Given the enormous power wielded by this unrepresentative, anti-democratic, elitist institution, the least we as a country should hope for is that, in its composition, the Court might be in some serious sense somewhat more representative of our society’s values in all their diversity. So, while I applaud the nomination of someone who has never been a judge, I rather regret that the appointment is so unrepresentative in other respects. Assuming her confirmation, she will be one of 4 Supreme Court Justices who consider themselves New Yorkers – interestingly one each from 4 of the 5 boroughs. New York is, of course, a much more diverse a place than many non-New Yorkers who know so little about the real New York give it credit for. More problematic than the New York connection perhaps is the Ivy League background – not that there is anything wrong per se with being an Ivy Leaguer but that there are already enough of them on the Court. One is reminded of William F. Buckley’s famous line -something to the effect that he would rather be governed by persons randomly taken from the Cambridge telephone book than by the members of the Harvard faculty.

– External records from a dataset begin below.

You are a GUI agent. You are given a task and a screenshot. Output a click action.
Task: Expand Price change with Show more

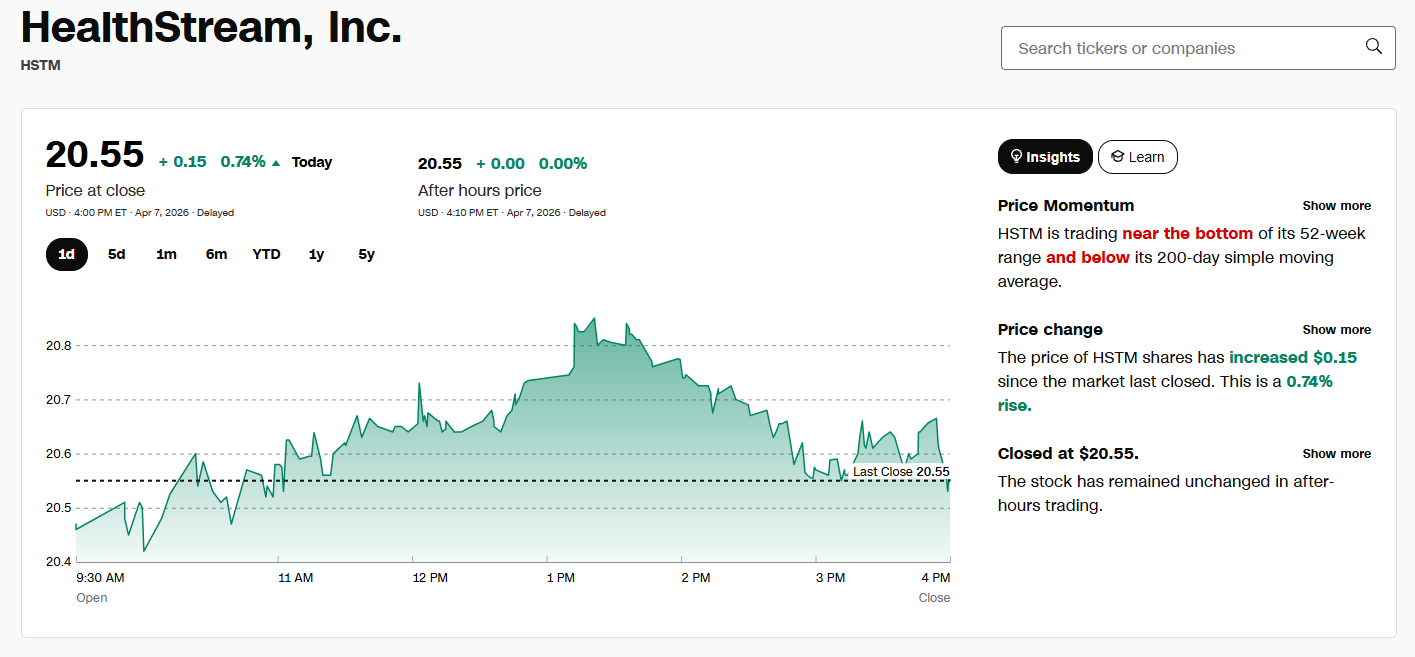pos(1336,330)
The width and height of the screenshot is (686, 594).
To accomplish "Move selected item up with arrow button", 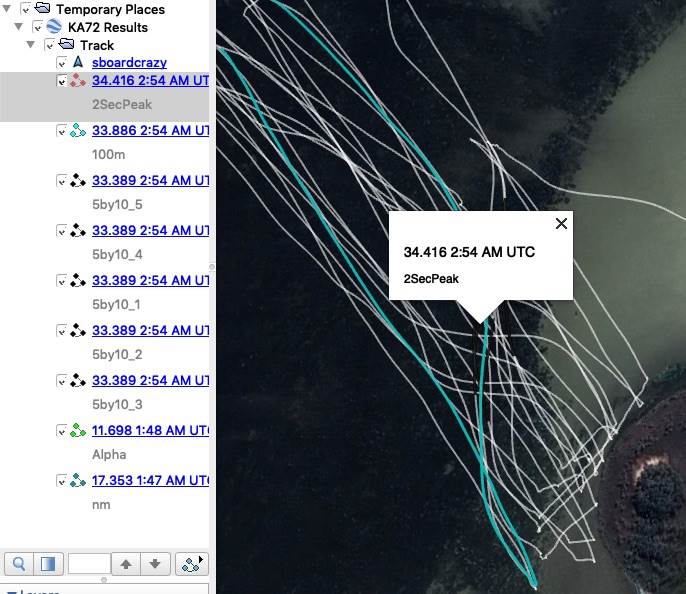I will point(126,564).
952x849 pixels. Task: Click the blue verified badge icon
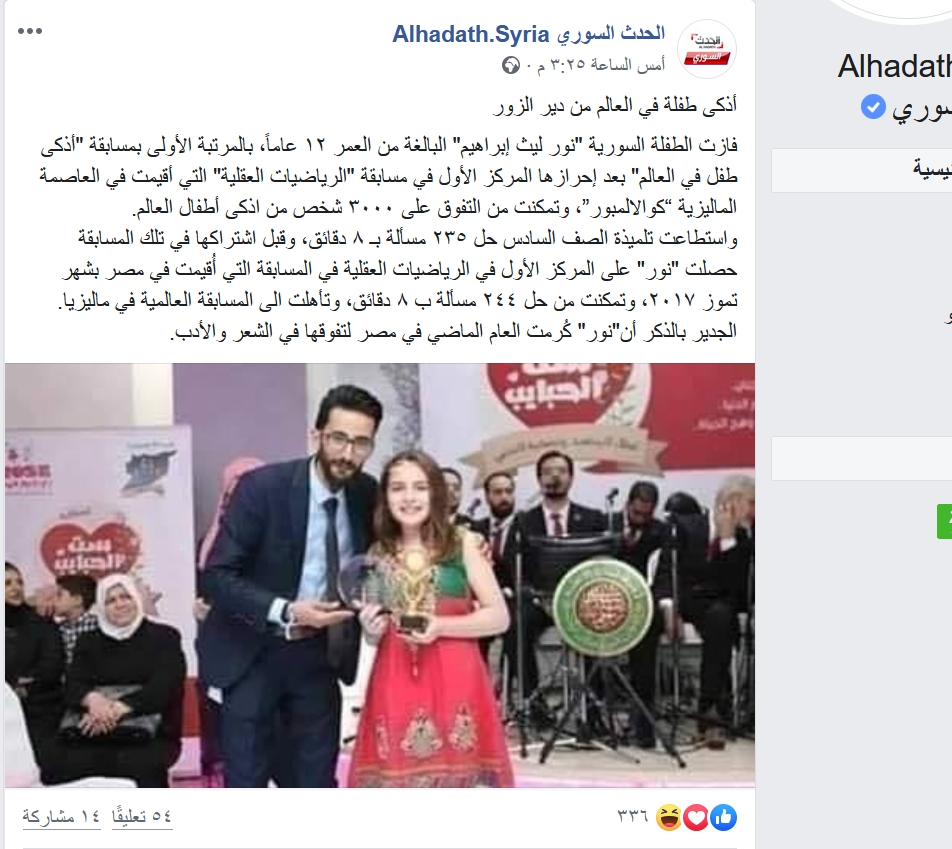click(x=872, y=107)
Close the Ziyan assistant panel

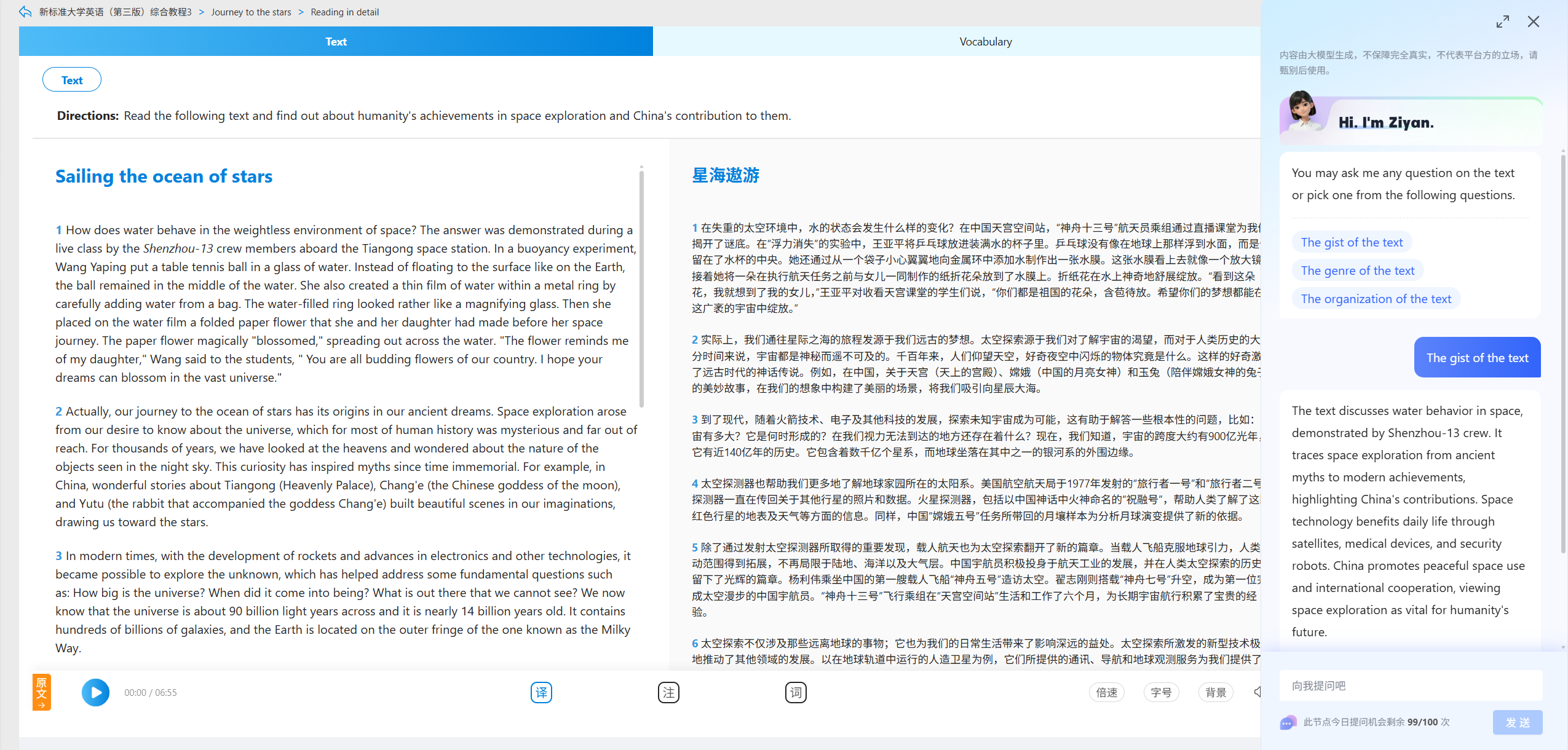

Of course, the real problem is the unrepresentative, anti-democratic, elitist character of the Court as an institution and the resulting damage done to our political life in recent decades by its decision-making in matters more properly left to the political branches. Accepting that as a given, however, it would certainly be helpful if the Justices’ background, education, previous careers, and general life experience were more diverse and more widely reflective of American society, more respective of the diversity of our citizenry and their values.